20 March 2014

Inner Voices, 20.3.14

Brothers Peppe & Toni Servillo as the Saporito brothers
in di Filippo's satire 'Inner Voices' 
For the third time in two weeks Motley was successful queueing for returns for a sold-out show! 

Eduardo di Filippo’s black comedy (‘Le voci di dentro’was a satire on the breakdown of trust between neighbours and within families in a morally ravaged post-war Italy (1948).  This was its first UK outing since Ralph Richardson and Joan Plowright played it back in 1982 (Richardson's last performance). 

The show was performed in Neapolitan by the Teatro Uniti di Napoli on a minimalist white set at the Barbican.  Although reliance on surtitles eliminated some of the immediacy, it was fascinating to hear how different Neapolitan sounds from standard Tuscan Italian.  One of only three London showings on a global tour, tickets were sold out as it starred and was directed by the great Tony Servillo, undisputed ‘uomo di punta’ (top dog) of contemporary Italian stage and screen (star of ‘The Great Beauty’ and ‘Il Divo’).
 
Belated repentance from an un-tailored Tony Servillo in 'Inner Voices'
Servillo played Alberto Saporito, a broken-down bachelor who shares an apartment (whose only belongings are a set of broken wooden school-chairs) with his brother Carlo (an engagingly hang-dog performance from Servillo’s own brother Peppe).  Also living with them is ‘Zio Nicola’, an uncle who’s stubbornly chosen to live in silence--communicating only via fireworks--“because the world is deaf”.  It was fascinating to see Servillo exchange his crisp in-control on-screen demeanour to play—or more accurately to under-play--a jowly Chaplinesque bumbling tramp.  Servillo conveyed mountains with simple hand gestures, at one point transmitting all the lowliness of post-war humanity just by holding his head in his hands. 
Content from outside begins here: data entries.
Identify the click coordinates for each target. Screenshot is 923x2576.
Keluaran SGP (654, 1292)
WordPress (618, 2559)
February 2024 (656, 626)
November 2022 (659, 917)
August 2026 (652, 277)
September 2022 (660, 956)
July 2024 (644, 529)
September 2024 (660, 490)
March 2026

Alberto hoping for breakfast from the family he's just denounced

His character Alberto, possibly suffering from a guilty conscience, experiences a dream (a mirror image of the maid's earlier dream about a 'murderous maggot') telling him his neighbours, the Cimmarutas (a collection of seaside-postcard grotesques) have killed his friend Aniello.  The diminutive Don Pasquale Cimmaruta (Gigio Morra) is being cuckolded by his voracious corseted late middle-aged wife, while their two children bicker and their Aunt Rosa (Betti Pedrazzi) bullies the lethargic maid Maria.  After denouncing the family to la polizia municipale, Alberto hastens round to their breakfast table, both to cadge food and to witness their arrests in person (“Burn them alive!” he cries disconcertingly, as they’re led away.). 

What you'd call a 'lived-in' face!
Neapolitan playwright Eduardo di Filippo (1900-84)
In classic absurdist style, the dream then becomes father to the reality as, despite Alberto's belated repentance, each member of the family denounce each other in turn, thinking he has evidence of their guilt.  This is a world in which everyone is prepared to sell everyone else out for their own advantage.  It was far closer to the ‘theatre of the absurd’ than to Pirandello, with some of the same sense of menace as Rhinocéros (which Motley was privileged to see at the Barbican last year en francais).  The two dried-up brothers also had more than a hint of Beckett's Vladimir and Estragon about them.  It was altogether a more interesting offering than the Almeida’s blandly whimsical production of di Filippo’s ‘Filumena’ (Motley's only other experience of this playwright) and deservedly generated a rapturous audience response.